- _TEXT SHOWN_:

++++++++

|Taxidermy exhibit of an eastern wolf killed on February 10, 1907 in Washtenaw County, MI.|
|Modern range of North American Canis|
The eastern wolf (Canis lycaon or Canis lupus lycaon), also known as the eastern timber wolf, Algonquin wolf or deer wolf, is a canid native to the northeastern side of North America's Great Lakes region. It is a medium-sized canid which, like the red wolf, is intermediate in size between the coyote and Northwestern wolf. It primarily preys on white-tailed deer, but may occasionally attack moose and beaver.
The eastern wolf's taxonomic classification has been under review beginning c. 2000, with various suggestions having been presented as to its derivation, including its being a subspecies of gray wolf, its being conspecific with the red wolf, gray wolf–coyote hybridization, and classification as a separate species within Canis. The eastern wolf is still recognized as a gray wolf subspecies by Mammal Species of the World (as of 2005[update]), but in 2013, following a comprehensive review of several genetic studies, it has been classed as a distinct species by United States Fish and Wildlife Service.
The eastern wolf is currently listed as a threatened species under COSEWIC and with the Committee on the Status of Species at Risk in Ontario (COSSARO), because "new genetic analyses indicate that the eastern wolf is not a subspecies of grey wolf" versus earlier theories that it was a result of hybridization with both gray wolves and coyotes. The eastern wolf is particularly susceptible to hybridization, due to its close relationship to the coyote and its ability to bridge gene flow between both coyotes and gray wolves. Furthermore, human persecution over a period of 400 years caused a population decline which reduced the number of suitable mates, thus facilitating coyote gene swamping into the eastern wolf population. Aside from posing a threat to a unique species, the resulting eastern wolf–coyote hybrids are too small in size to substitute pure eastern wolves as apex predators of moose and deer. The main nucleus of pure eastern wolves is currently concentrated within Algonquin Provincial Park, south central Ontario and south central Quebec. However, a 2016 study concluded that even these eastern wolves have about 32% coyote ancestry.
Taxonomic history and evolution
Genetic studies have indicated that the eastern wolf evolved in North America, unlike the gray wolf, which originated in Eurasia, and diverged from a common ancestor with the coyote and red wolf 150,000–300,000 years ago. However, in 2014, the research of Chambers et al. (2012) about the eastern wolf's status as a species became controversial, forcing the USF&WS to commission a peer review of it, known as NCAES (2014). This peer review concluded unanimously that "virtually all taxonomic conclusions from Chambers et al. are accepted uncritically." Two subsequent reviews of updated research in 2013 and 2014, one commissioned to the Wildlife Management Institute by the USFWS, and one journal review, concluded that historically there were four unique canine species in North America, gray wolf, eastern wolf, coyote and dog, and that "the red wolf may be conspecific with the eastern wolf". This view consistent with the idea that the coyote and gray wolf did not historically range into the eastern United States. These reviews and a 2015 genetics study, the most comprehensive to date, led the Committee on the Status of Endangered Wildlife in Canada (COSEWIC) in May, 2015 to change the designation of the eastern wolf to a distinct species, Canis species cf lycaon (Canis species believed to be lycaon). However, the previous assertion that gray wolves did not occur in the eastern third of the United States is still ill-founded by the newer genetic study's lead author Dr. Linda Y. Rutledge who noted in the conclusions that "the recognition of the eastern wolf as a separate species does not exclude the possibility that a grey wolf × eastern wolf hybrid animal (previously identified as Canis lupus lycaon, boreal/Ontario-type), similar to a Great Lakes boreal wolf currently located in the Great Lakes states and across Manitoba, northern Ontario, and northern Quebec, historically inhabited the northeastern United States alongside eastern wolves, and there is some evidence to support the historical presence of both Canis types."

++++++++

Saved entries
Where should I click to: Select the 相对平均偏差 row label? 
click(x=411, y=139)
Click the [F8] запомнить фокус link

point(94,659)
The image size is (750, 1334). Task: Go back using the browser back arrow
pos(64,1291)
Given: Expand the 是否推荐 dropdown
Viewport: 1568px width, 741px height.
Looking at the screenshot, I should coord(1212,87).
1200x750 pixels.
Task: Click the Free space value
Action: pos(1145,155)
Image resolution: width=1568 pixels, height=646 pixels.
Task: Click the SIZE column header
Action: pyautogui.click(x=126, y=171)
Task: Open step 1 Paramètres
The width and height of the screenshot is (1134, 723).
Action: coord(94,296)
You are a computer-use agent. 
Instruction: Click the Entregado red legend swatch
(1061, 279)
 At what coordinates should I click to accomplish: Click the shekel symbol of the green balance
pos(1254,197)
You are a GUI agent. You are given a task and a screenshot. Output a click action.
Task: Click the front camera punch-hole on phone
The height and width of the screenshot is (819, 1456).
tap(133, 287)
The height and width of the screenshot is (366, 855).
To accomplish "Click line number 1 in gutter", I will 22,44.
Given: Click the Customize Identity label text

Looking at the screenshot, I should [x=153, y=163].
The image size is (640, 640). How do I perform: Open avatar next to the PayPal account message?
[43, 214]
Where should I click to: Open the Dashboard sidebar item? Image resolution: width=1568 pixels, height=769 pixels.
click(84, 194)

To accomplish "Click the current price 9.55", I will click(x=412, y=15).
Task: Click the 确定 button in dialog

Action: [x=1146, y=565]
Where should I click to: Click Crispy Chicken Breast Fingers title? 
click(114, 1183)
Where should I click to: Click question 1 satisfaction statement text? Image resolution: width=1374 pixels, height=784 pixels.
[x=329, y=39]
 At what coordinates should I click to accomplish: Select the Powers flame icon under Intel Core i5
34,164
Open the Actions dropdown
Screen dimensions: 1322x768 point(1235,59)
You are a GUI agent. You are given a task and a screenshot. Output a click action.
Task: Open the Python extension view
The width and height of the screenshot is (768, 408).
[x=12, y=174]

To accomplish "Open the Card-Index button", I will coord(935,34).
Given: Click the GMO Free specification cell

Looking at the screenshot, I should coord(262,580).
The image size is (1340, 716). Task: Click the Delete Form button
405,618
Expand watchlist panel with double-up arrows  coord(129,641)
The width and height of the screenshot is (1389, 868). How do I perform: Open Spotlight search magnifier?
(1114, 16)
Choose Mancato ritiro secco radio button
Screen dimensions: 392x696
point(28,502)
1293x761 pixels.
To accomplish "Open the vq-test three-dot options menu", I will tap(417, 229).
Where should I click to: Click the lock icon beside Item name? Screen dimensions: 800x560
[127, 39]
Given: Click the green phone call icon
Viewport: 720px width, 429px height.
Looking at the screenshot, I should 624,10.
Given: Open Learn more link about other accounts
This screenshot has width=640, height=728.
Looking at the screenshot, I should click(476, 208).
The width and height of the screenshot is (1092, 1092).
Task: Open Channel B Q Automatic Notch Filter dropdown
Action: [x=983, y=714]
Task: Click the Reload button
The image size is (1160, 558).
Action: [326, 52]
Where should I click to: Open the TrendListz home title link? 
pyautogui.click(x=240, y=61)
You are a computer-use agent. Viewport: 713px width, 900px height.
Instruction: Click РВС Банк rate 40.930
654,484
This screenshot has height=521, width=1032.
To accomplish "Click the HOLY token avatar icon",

++++++++

- _WORK INSTRUCTIONS_:
1. List the other common names that the eastern wolf text gives for the eastern wolf.
2. Please print the part of the eastern wolf text starting with "The eastern wolf's taxonomic" and going on through "and Wildlife Service.".
The rows are separate from the text about the eastern wolf.

- _TASK-BY-TASK ANSWERS_:
1. eastern timber wolf, Algonquin wolf, deer wolf

2.
The eastern wolf's taxonomic classification has been under review beginning c. 2000, with various suggestions having been presented as to its derivation, including its being a subspecies of gray wolf, its being conspecific with the red wolf, gray wolf–coyote hybridization, and classification as a separate species within Canis. The eastern wolf is still recognized as a gray wolf subspecies by Mammal Species of the World (as of 2005[update]), but in 2013, following a comprehensive review of several genetic studies, it has been classed as a distinct species by United States Fish and Wildlife Service.